What you are asked to do:
Quote the stretch of the CPOE dosing-error summary below from "Introduction: This case" through "of similar errors.", word for word.

Comprehensive analysis of a medication dosing error related to CPOE
Horsky J, Kuperman GJ, Patel VL. Comprehensive analysis of a medication dosing error related to CPOE. J Amer Med Informatics Association. 2005;12. 377-382.
Introduction: This case report of a serious medication error highlights the need for a comprehensive approach to analysis of failures in interaction between humans and information systems (IS). Multiple analyses were conducted which identified errors that methods more limited in scope would have missed. Specific recommendations were made for changes in interface, workflows and training to reduce the risk of similar errors.

Data under study:
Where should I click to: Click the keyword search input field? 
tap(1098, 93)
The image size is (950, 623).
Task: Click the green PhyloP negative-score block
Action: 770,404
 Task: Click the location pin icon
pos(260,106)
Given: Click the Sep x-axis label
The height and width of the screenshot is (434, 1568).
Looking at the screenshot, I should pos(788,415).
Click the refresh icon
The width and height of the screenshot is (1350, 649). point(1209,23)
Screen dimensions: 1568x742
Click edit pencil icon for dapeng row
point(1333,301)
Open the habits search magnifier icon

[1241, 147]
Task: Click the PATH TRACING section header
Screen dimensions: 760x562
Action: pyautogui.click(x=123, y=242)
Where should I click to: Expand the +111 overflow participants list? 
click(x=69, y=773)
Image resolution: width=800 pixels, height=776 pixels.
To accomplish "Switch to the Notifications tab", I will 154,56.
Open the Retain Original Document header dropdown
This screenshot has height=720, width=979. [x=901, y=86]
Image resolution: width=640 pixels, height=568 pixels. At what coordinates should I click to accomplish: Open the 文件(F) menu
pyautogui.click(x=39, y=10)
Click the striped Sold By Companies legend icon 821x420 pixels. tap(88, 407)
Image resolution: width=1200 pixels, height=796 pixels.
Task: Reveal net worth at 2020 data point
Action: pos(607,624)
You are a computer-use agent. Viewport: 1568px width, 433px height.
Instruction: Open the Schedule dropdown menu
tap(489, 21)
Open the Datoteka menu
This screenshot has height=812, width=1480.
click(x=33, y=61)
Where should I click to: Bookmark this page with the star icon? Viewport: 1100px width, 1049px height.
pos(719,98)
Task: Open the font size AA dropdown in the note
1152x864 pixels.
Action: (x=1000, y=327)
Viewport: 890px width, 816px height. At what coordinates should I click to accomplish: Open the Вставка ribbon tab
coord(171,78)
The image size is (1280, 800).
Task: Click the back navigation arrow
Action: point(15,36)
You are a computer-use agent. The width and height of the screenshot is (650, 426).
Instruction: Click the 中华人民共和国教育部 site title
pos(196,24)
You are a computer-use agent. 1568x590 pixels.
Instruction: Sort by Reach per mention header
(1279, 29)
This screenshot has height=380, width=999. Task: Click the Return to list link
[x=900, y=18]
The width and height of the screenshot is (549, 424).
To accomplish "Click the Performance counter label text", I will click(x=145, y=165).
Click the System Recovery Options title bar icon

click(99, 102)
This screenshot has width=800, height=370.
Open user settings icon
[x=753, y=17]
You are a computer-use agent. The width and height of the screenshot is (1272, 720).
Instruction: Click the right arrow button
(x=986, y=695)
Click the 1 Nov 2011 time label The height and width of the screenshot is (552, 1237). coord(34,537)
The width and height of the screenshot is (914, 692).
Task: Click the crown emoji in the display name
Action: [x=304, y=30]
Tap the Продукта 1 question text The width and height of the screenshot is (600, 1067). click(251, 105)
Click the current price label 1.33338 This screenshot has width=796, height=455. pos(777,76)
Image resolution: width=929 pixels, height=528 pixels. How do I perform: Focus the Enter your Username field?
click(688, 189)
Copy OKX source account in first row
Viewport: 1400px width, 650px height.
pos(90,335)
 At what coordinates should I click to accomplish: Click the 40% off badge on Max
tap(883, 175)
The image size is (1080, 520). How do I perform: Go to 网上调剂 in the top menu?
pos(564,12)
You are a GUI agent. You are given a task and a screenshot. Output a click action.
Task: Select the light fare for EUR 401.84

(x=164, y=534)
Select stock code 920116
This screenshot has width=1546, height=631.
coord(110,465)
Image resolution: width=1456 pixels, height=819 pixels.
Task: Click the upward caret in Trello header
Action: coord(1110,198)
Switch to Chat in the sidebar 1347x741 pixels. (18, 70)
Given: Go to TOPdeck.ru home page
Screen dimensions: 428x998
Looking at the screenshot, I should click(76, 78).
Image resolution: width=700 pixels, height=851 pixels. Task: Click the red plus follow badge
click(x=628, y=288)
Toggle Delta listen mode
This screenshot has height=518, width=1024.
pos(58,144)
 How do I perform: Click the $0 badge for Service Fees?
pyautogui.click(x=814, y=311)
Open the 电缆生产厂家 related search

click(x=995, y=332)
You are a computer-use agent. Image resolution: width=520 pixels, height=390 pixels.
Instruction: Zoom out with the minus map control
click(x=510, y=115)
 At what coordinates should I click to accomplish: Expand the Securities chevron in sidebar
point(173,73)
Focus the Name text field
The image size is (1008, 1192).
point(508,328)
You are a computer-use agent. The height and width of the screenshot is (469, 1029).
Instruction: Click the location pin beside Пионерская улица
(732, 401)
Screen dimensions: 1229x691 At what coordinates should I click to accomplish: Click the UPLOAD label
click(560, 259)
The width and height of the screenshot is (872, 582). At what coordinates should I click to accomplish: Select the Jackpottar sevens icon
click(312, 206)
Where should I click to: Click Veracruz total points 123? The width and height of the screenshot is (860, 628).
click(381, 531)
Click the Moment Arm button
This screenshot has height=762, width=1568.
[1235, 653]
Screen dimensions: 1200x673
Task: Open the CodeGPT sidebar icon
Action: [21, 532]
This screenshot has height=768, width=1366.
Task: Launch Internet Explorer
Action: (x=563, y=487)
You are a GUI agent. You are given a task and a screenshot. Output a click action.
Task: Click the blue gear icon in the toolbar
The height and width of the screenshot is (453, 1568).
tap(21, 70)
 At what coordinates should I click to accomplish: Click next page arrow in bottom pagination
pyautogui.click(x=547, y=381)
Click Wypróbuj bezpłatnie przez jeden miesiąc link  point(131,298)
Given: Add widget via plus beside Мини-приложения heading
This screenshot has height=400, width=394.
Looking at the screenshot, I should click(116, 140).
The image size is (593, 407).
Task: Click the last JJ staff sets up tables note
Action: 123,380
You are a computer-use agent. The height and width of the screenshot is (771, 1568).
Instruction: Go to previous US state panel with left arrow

Exercise output:
Introduction: This case report of a serious medication error highlights the need for a comprehensive approach to analysis of failures in interaction between humans and information systems (IS). Multiple analyses were conducted which identified errors that methods more limited in scope would have missed. Specific recommendations were made for changes in interface, workflows and training to reduce the risk of similar errors.